A algumas semanas das eleições norte-americanas, a campanha de Kamala Harris já estava, supostamente, garantindo seu lugar nas lições do marketing digital, pela capacidade de dialogar com o público jovem, na linguagem e nas plataformas em que essa população conversa, bem como pelo destaque de engajamento de seus conteúdos virais, memetizando suas fraquezas e os focos de crítica, no típico humor americano de fazer piada consigo e suas próprias exposições.
Tudo isso, realmente, foi muito bem-sucedido, especialmente diante do desafio de superar o episódio da desistência de Biden do pleito, o que aumentou o nível de confiança da campanha e dos eleitores democratas mais convictos.
Por que, então, uma campanha que parecia tão engajada nas redes não engajou nas urnas? Enquanto até ontem (05.11) falava-se em um empate técnico e uma possível vitória apertada de Trump, também não fazia sentido falar que a campanha de Harris teria fracassado na conversão do engajamento em voto. Mas, hoje, observando-se o resultado, vê-se que os democratas voltam para a casa amargando uma derrota para além das previsões.
Eu tenho dito, em determinadas ocasiões em que se debatem campanhas políticas em geral, que alguns partidos e candidatos passaram a se acostumar a fazer “a campanha mais bonita e da qual muito podem se orgulhar” – sem fazer a campanha vencedora.
A crítica central que cabe à campanha de Harris reflete, muito, a crítica que também se aplica às campanhas da esquerda, em geral – e no Brasil, em especial. Estar apaixonado demais pelas próprias ideias é um dos maiores perigos, em um pleito no qual você precisa de votos de quem não compartilha das suas paixões, no seu nível de convicção.
Enquanto a direita, no mundo afora, passou a falar sobre problemas internos e particularmente os inerentes às vidas e aos cotidianos dos eleitores de classe média e dos mais pobres, a esquerda tem deixado seu discurso de campanha ser dominado por questões pouco objetivas, como pautas identitárias e a luta contra a volta do fascismo no mundo.

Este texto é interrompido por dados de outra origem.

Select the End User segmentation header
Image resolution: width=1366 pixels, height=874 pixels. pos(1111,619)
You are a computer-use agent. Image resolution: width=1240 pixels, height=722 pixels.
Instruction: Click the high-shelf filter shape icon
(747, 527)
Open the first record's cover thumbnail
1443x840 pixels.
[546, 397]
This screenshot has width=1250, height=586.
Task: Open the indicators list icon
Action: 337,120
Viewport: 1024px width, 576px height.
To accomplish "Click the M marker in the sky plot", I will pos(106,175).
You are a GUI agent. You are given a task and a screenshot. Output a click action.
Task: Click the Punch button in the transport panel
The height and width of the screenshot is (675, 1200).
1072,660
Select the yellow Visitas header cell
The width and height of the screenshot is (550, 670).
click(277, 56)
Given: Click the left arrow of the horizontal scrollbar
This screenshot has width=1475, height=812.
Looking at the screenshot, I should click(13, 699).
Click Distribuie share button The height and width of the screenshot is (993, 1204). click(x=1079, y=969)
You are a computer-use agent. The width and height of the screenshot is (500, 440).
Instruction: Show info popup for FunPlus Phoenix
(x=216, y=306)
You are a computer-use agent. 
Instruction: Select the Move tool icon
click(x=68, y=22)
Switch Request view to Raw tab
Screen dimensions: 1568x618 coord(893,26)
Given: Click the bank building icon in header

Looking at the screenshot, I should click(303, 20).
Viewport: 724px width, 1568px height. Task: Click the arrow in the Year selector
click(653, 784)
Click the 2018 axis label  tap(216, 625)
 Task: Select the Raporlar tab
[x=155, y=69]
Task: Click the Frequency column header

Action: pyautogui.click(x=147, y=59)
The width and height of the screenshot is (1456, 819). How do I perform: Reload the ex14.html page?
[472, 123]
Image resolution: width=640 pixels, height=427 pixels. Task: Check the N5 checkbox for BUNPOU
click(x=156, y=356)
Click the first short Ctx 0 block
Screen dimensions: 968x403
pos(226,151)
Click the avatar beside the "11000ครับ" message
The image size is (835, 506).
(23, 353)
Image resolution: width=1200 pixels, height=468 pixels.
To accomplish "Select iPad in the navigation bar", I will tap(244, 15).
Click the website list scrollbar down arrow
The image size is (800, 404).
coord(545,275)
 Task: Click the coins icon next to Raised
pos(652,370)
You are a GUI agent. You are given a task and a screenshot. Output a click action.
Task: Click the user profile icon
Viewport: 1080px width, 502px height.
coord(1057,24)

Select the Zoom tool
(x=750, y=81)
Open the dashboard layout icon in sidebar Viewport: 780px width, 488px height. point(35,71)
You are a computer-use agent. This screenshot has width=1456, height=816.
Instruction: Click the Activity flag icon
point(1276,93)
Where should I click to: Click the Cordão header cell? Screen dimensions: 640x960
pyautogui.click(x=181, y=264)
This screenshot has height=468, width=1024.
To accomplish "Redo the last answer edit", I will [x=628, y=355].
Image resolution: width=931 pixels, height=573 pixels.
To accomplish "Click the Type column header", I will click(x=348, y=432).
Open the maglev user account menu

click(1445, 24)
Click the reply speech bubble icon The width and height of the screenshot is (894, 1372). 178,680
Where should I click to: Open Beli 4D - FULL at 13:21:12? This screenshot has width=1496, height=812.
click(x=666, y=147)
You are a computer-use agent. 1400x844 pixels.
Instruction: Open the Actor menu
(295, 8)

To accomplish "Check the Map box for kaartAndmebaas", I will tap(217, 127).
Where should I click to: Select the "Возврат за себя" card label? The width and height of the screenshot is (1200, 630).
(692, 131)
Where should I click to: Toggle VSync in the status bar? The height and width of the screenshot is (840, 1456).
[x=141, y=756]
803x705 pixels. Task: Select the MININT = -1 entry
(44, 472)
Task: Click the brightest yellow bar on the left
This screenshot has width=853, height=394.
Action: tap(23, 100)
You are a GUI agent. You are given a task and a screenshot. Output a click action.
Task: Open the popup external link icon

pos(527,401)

Jamais escreveria para dizer que não é relevante lutar para se barrar qualquer tipo de renascimento e avanço do fascismo, em qualquer canto da Terra, em qualquer época do ano. Mas é bastante curioso que a esquerda tenha deixado de ser o lado político que fala com a população sobre melhorar de vida. A direita, com isso, em grande parte das democracias no mundo, tornou-se o campo de fomento ao sonho de prosperidade das famílias.
Embora algumas pautas progressistas sejam inquestionavelmente virais e altamente engajáveis nas redes, mais ainda junto a um público que tem enorme domínio digital, é preciso reconhecer que não foram os “jovens nas redes sociais” que venceram as eleições para Trump em 2016; não foram eles que venceram em 2018 para Bolsonaro; tampouco foram os jovens que determinaram a nova vitória de Trump em 2024.
Quando se está em campanha, as redes entram em “alta temporada”, e todo mundo viaja para este lugar chamado “X”. Não é mais o público de sempre que importa, embora seja este o público que detenha a maior capacidade de viralizar seus conteúdos e gerar engajamento dentro das métricas das plataformas.
É cedo – e arrogante – deixar desde já a lição. Mas vale refletir que, como se nota, o engajamento entre seu próprio público não é suficiente para eleger o candidato progressista, nem nos Estados Unidos, nem no Brasil, e nem em lugar nenhum do mundo. Não importa o quão forte, viral e evolvente este engajamento seja.
** Por Marcos Carvalho, CEO e fundador da AM4 Brasil.